Historie van het Sint Janskerkhof

Het Sint Janskerkhof heeft een doorlopende geschiedenis van meer dan 1400 jaar. Over het ontstaan en de vroegste geschiedenis zijn er alleen maar veronderstellingen mogelijk, omdat betrouwbare bronnen meestal ontbreken. Zeker is dat er vanaf de oudste bronnen sprake is van een verering van de locatie van het kerkhof. Die verering duurt tot op heden voort.

Kerk en nederzetting bij het kerkhof
De veronderstelling is dat op de heuvel vanaf circa 600 tot het einde van de 15e eeuw een kleine nederzetting heeft bestaan. Tussen 700 en 750 heeft het christelijk geloof vaste voet in het Gooi gekregen. Aannemelijk is dat in die tijd of vlak daarna het eerste kerkje op deze plek gebouwd is. De meningen zijn verdeeld aan wie dit eerste kerkje toen toegewijd was, aan Sint Vitus of Sint Jan. Het gehele Gooi viel in de vroege middeleeuwen onder het gezag van de abdij van Elten die als patroonheilige Sint Vitus had. 
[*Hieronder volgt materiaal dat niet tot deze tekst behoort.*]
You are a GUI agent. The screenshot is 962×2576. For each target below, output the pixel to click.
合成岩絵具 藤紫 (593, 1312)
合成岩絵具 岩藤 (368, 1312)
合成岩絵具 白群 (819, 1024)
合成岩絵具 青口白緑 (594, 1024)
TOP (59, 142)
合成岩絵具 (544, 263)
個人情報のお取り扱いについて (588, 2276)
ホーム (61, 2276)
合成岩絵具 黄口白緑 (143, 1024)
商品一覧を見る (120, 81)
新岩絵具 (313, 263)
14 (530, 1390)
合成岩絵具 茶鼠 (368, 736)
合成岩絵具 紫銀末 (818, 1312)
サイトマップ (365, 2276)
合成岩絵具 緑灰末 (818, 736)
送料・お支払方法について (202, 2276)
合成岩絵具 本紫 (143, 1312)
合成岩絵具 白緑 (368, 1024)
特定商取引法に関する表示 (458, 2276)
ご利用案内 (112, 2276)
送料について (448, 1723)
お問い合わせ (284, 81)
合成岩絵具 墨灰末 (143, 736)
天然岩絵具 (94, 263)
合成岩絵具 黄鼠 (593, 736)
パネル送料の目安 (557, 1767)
In 1085 krijgt het kapittel van Sint Jan in Utrecht gronden aan de zuidkant van het Gooi in bezit. Het kapittel heeft waarschijnlijk op of bij deze eigen gronden een kerk gesticht. Uit de latere stukken is op te maken dat dit de kerk op het Sint Janskerkhof is geweest. Dat kan de reden zijn dat de beschermheilige van de kerk Sint Jan of Johannes de Doper is. 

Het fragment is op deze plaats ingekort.